Madrigal smiled thinking about her boss’ secret role in Lenny’s lap robe. She hadn’t realize it at first, but she finally put the pieces together when he asked a third time about her “Lenny blanket.” Mr. Ramirez was a busy man. Why would he think to ask about a sewing project she’d mentioned just once months earlier? It was just a passing comment. She’d gone into work early to browse the new, Autumn fabrics. He asked what she had in mind, and he had seemed a little more interested than usual in her plans. The very next day, there were new scrapbags for her to stock. Right there, all together in one plastic bag, was everything she needed: the perfect fabrics, some bric-a-brac scraps, and a length of yarn. Dear, generous Mr. Ramirez! She couldn’t possibly let him know that she had discerned his benevolence, but she would definitely return his kindness by being a good employee—extra cookies for him, too! She wrote that down.
Maridal looked across the room and saw Lenny’s chair in the corner. She still needed to return that to him. Maybe, she would wait until his gift was wrapped and the Spiced Caramal Corn was done.
After she tied the bow on Lenny’s gift, she took it over and placed it on his chair. As she turned back around, something on her bookcase caught her eye, and she suddenly she knew exactly what she would give David. I better write that down.
Madrigal was trying to stuff the cornbread mix into her pantry, when she found the bag of buckwheat flour. She stared at it for a split second and started calculating in her head. She hadn’t planned to bake a cake, but if she was quick about it the cake could be done by the time they were ready for dessert. David had volunteered to wash up the dishes, so what else did she have to do?
She grabbed the sack and dropped it inside the one clear space on her tiny, kitchen counter. She spun around to set the oven to preheat, and then sashayed over to her mixing bowls, grabbing the largest one from the stack. Balancing it on top of the roll of paper towels, she reached across David for the whisk. “Sorry!” She quickly measured the dry ingredients into the bowl and gave them a quick whisk. As she waltzed over get a second mixing bowl, she looked at David from the corner of her eye. She was surprised by how much she enjoyed sharing her little kitchen with him. He didn’t feel “in the way” at all.

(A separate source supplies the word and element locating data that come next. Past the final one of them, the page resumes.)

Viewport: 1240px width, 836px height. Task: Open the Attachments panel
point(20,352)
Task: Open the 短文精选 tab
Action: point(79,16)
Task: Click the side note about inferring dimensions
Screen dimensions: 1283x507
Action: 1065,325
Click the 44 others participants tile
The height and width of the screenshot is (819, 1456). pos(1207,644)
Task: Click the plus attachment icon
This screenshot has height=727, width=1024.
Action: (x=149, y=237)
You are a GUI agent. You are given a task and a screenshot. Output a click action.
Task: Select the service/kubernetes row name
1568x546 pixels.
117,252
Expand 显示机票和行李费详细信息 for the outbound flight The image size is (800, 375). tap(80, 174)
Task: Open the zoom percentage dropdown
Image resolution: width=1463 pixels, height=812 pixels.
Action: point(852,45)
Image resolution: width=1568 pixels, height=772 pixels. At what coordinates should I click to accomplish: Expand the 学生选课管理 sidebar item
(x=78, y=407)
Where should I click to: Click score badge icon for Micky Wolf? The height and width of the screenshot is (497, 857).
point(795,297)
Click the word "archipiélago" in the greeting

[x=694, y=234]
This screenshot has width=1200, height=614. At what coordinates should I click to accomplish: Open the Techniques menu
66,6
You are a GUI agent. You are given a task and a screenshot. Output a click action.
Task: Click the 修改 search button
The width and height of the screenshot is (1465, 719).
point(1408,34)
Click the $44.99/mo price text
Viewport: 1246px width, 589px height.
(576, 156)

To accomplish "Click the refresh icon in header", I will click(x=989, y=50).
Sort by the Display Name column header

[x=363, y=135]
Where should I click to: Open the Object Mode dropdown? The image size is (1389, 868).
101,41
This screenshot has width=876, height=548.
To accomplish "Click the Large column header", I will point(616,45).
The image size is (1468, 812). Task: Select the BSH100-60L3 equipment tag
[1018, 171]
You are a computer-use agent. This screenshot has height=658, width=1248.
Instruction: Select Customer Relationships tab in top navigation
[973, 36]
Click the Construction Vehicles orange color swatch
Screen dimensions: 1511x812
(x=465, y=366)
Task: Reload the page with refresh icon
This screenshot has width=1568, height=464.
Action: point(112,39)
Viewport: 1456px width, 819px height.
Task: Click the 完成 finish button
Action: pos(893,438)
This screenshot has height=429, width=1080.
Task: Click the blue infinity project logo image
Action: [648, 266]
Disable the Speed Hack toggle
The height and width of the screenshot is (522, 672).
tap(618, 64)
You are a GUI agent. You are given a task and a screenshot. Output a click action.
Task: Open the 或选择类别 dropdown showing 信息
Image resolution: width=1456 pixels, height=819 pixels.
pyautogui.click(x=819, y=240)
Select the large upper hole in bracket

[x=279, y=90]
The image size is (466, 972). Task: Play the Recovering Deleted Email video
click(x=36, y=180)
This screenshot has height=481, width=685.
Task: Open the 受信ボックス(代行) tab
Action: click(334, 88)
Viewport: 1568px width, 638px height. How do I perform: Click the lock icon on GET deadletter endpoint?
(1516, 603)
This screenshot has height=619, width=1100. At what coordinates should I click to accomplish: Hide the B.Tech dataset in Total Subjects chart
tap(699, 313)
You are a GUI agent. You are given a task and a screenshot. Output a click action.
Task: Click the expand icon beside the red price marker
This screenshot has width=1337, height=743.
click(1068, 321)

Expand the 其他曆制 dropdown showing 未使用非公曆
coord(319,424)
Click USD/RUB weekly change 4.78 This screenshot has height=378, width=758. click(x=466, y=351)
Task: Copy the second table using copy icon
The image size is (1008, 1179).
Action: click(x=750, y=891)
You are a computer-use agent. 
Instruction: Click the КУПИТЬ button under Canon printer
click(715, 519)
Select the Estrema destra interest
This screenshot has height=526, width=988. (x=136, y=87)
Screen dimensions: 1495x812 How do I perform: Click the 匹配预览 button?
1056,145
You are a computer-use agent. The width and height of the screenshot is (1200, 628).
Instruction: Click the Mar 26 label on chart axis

Grabbing a dishtowel to dry off the spaghetti pot, he paused and watched Madrigal dance around her kitchen. She filled the kettle with one hand, while reaching for vinegar with another. Butter, milk, and eggs seemed to fly out of the refrigerator with just one sweep of her hand.
“And just like that, she baked a cake!” David said, placing the pot on its shelf and returning to the sink. At that moment, Madrigal was deciding which baking dish to use—which one is going to bake fastest, she wondered—but his comment got her attention. It was just a casual comment, lightheartedly floating in the air now. Yet, it made her stop and look at him. She was so curious about this new friend.
He smiled at her and she smiled back, somewhat self-consciously, because she suddenly realized she could be seen.
He could see her.
She chose a baking pan and carried to the stove, and silently repeating his words to herself. She didn’t want to forget them.
Pouring the batter into the pan, she wondered how he knew where she kept the spaghetti pot.